Under \beta-reduction, this term reduces to itself, and so it never terminates in an irreducible form.

Conversely, a term within this system which is weakly normal is

(\lambda x . x) x.

Under \beta-reduction, this term reduces to just the variable x, an irreducible term.


There are other forms of the lambda calculus, as well as other similar systems, which are normal. These can be viewed as programming languages in which every program eventually will (or can) terminate. A significant drawback to such a system, however, is that if a system is normal it cannot be Turing complete.

Additionally, in the lambda calculus every normalizing term has a unique normal form.

49: Church Numerals

In Church encoding, an encoding system using lambda calculus, the Church numerals are the representation of the natural numbers. The distinguishing feature of the Church numerals is that the natural numbers are not treated as a primitive type, as they would typically be, but are simply represented by higher-order functions. Each higher-order function \boldsymbol{n} representing the number n takes two arguments — a function f and a second argument to be passed to f — and returns the n-fold composition of f.

Examples:

0 is represented as \boldsymbol{0} = \lambda f . \lambda x . x, which given any function f returns a function which simply returns x without applying f at all.

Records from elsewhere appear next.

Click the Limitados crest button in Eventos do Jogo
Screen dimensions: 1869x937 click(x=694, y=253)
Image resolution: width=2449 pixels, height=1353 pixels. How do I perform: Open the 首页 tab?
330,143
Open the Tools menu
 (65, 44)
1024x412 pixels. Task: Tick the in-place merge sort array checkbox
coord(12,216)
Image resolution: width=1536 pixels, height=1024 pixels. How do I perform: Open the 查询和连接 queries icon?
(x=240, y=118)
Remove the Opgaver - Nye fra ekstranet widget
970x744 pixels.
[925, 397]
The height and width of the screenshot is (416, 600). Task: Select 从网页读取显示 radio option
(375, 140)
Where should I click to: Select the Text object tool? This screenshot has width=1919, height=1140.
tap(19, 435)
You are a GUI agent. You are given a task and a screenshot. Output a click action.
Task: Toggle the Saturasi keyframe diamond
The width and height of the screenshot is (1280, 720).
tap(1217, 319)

1 is represented as \boldsymbol{1} = \lambda f . \lambda x . f x, which given any function f returns a function which applies f once to x.

2 is represented as \boldsymbol{2} = \lambda f . \lambda x . f (f x), which given any function f returns a function which applies f twice to x.

3 is represented as \boldsymbol{3} = \lambda f . \lambda x . f (f (f x)), which given any function f returns a function which applies f three times to x.